Abstract

The effect of faecal microbiota transplantation on abdominal pain, stool frequency, and stool form in patients with moderate-to-severe irritable bowel syndrome: results from a randomised, double-blind, placebo-controlled study

Scand J Gastroenterol. 2021 May 17;1-9. doi: 10.1080/00365521.2021.1915375.Online ahead of print.

Anna Maria Alcasid Madsen 1, Sofie Ingdam Halkjær 1, Alice Højer Christensen 2, Stig Günther 2, Patrick Denis Browne 3, Thomas Kallemose 4, Lars Hestbjerg Hansen 3, Andreas Munk Petersen 1 5

 
     

Author information

  • 1Gastrounit, Medical Division, Copenhagen University Hospital Hvidovre, Copenhagen, Denmark.
  • 2Department of Gastroenterology, Aleris-Hamlet Hospitals Copenhagen, Soborg, Denmark.
  • 3Department of Plant and Environmental Sciences, University of Copenhagen, Frederiksberg, Denmark.
  • 4Clinical Research Department, Copenhagen University Hospital Hvidovre, Hvidovre, Denmark.
  • 5Department of Clinical Microbiology, Copenhagen University Hospital Hvidovre, Copenhagen, Denmark.

Abstract

Background: Irritable bowel syndrome (IBS) is associated with intestinal dysbiosis.

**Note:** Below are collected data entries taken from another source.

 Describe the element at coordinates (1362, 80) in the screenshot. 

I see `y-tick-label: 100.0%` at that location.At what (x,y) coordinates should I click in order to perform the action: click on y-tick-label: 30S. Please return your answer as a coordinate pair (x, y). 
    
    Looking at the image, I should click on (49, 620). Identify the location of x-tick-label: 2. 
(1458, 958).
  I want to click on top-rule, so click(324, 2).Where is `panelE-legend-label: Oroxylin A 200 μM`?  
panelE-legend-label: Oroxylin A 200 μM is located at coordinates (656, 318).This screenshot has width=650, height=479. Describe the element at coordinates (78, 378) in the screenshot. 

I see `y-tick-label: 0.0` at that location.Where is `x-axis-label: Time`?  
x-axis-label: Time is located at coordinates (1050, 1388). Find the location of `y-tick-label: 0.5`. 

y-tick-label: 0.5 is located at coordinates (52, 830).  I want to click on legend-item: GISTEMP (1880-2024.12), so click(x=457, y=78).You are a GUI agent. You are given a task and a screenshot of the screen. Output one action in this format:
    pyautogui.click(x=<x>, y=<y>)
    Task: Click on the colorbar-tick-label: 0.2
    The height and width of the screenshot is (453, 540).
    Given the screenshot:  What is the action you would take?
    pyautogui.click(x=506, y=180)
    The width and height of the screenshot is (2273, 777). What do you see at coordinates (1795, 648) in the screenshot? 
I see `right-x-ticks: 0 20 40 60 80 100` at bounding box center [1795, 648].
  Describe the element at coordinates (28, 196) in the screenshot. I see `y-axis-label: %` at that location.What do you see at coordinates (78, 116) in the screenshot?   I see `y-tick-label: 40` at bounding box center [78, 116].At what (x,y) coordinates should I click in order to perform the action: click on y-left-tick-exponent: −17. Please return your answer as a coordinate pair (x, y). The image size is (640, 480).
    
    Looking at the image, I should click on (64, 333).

Therefore, faecal microbiota transplantation (FMT) has been hypothesised to have a positive effect in patients with IBS. In this study, we analysed previously unexamined data from our randomised, double-blind, placebo-controlled study (trial registration number NCT02788071). The objective was to evaluate the effect of FMT on abdominal pain, stool frequency, and stool form.

Method: The study included 52 adult patients with moderate-to-severe IBS assigned randomly to treatment with FMT capsules or placebo capsules (1:1) for 12 days. The patients were followed for a total of six months, during which they kept a daily symptom diary tracking their abdominal pain on a scale from 0-10 and their bowel movements using the Bristol Stool Form Scale (BSFS). Diary data were not collected before treatment start.

Results: A statistically significant improvement in stool frequency was found in the FMT group from during treatment to post-treatment and 1 month. No statistically significant differences were found between groups at any time during the study for any of abdominal pain, stool frequency, and stool form (as measured by weighted stool score).

Conclusion: In this analysis of results from a randomised, double-blind, placebo-controlled study, we found no clinically beneficial effect of FMT on abdominal pain, stool frequency, or stool form. However, since the current literature on the potential role of FMT in treating IBS shows conflicting results, further studies are required. To assess treatment efficacy, we recommend future studies to include daily symptom diaries both before and after treatment intervention.